___ GIVEN ENTRIES ___
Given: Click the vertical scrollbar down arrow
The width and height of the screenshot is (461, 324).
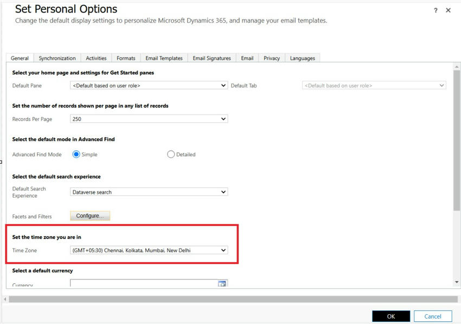Looking at the screenshot, I should pyautogui.click(x=457, y=282).
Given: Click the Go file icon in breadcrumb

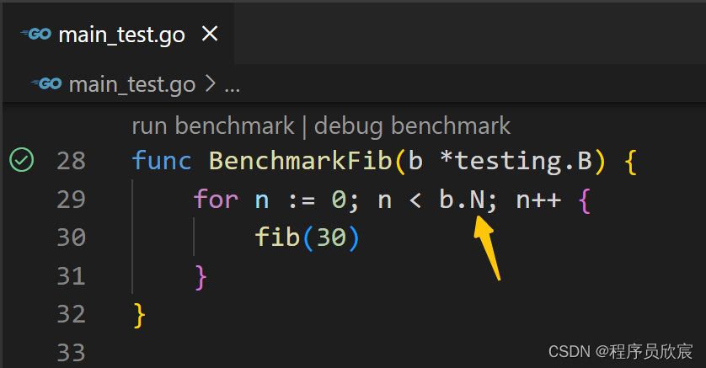Looking at the screenshot, I should 46,83.
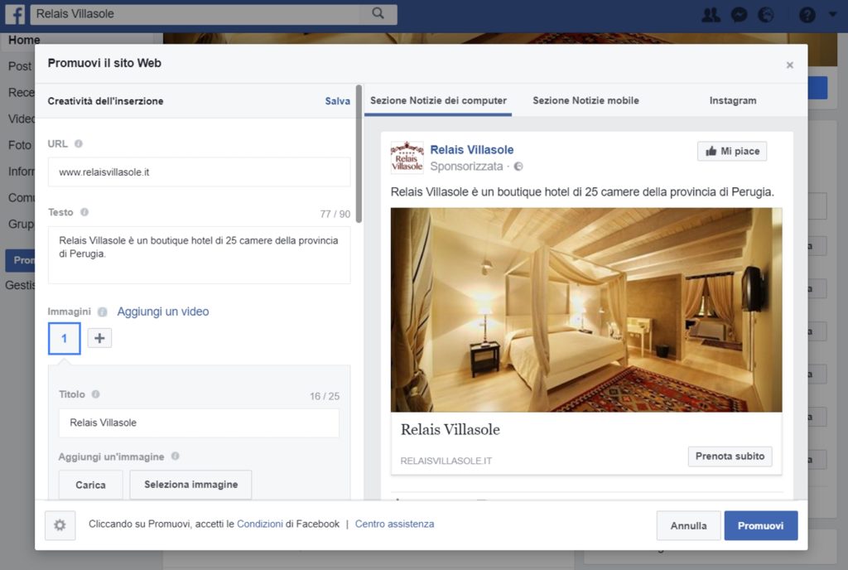
Task: Click the help question mark icon
Action: pos(807,14)
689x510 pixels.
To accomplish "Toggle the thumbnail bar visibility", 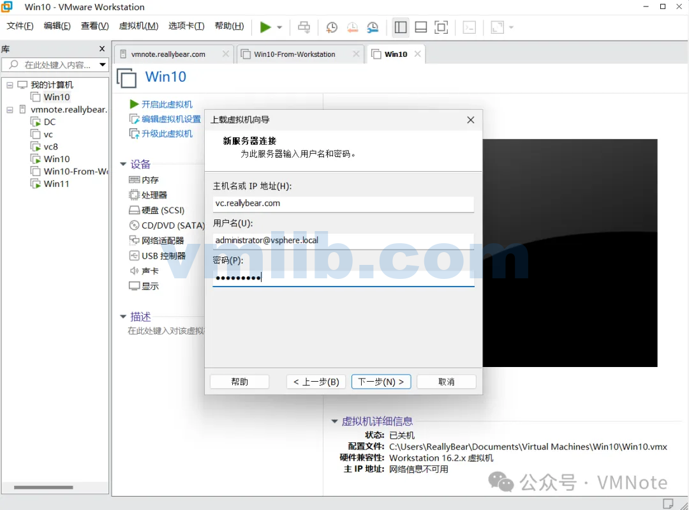I will (421, 27).
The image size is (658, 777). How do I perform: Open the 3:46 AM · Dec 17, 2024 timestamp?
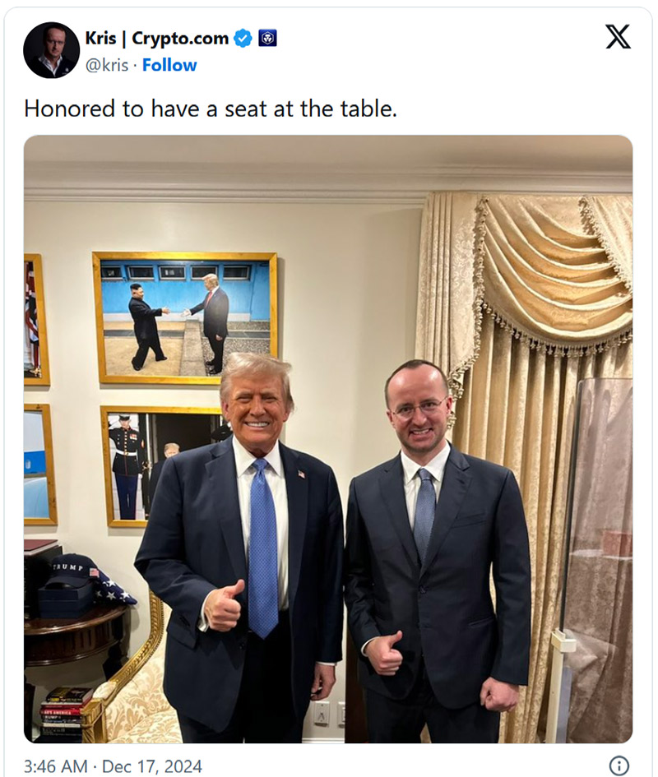(x=113, y=766)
___
Repeat exactly and only the lines from the one holding "The image size" through the final line of the entries; no pictures.

The image size is (658, 777). How do I perform: Open the 3:46 AM · Dec 17, 2024 timestamp?
(x=113, y=766)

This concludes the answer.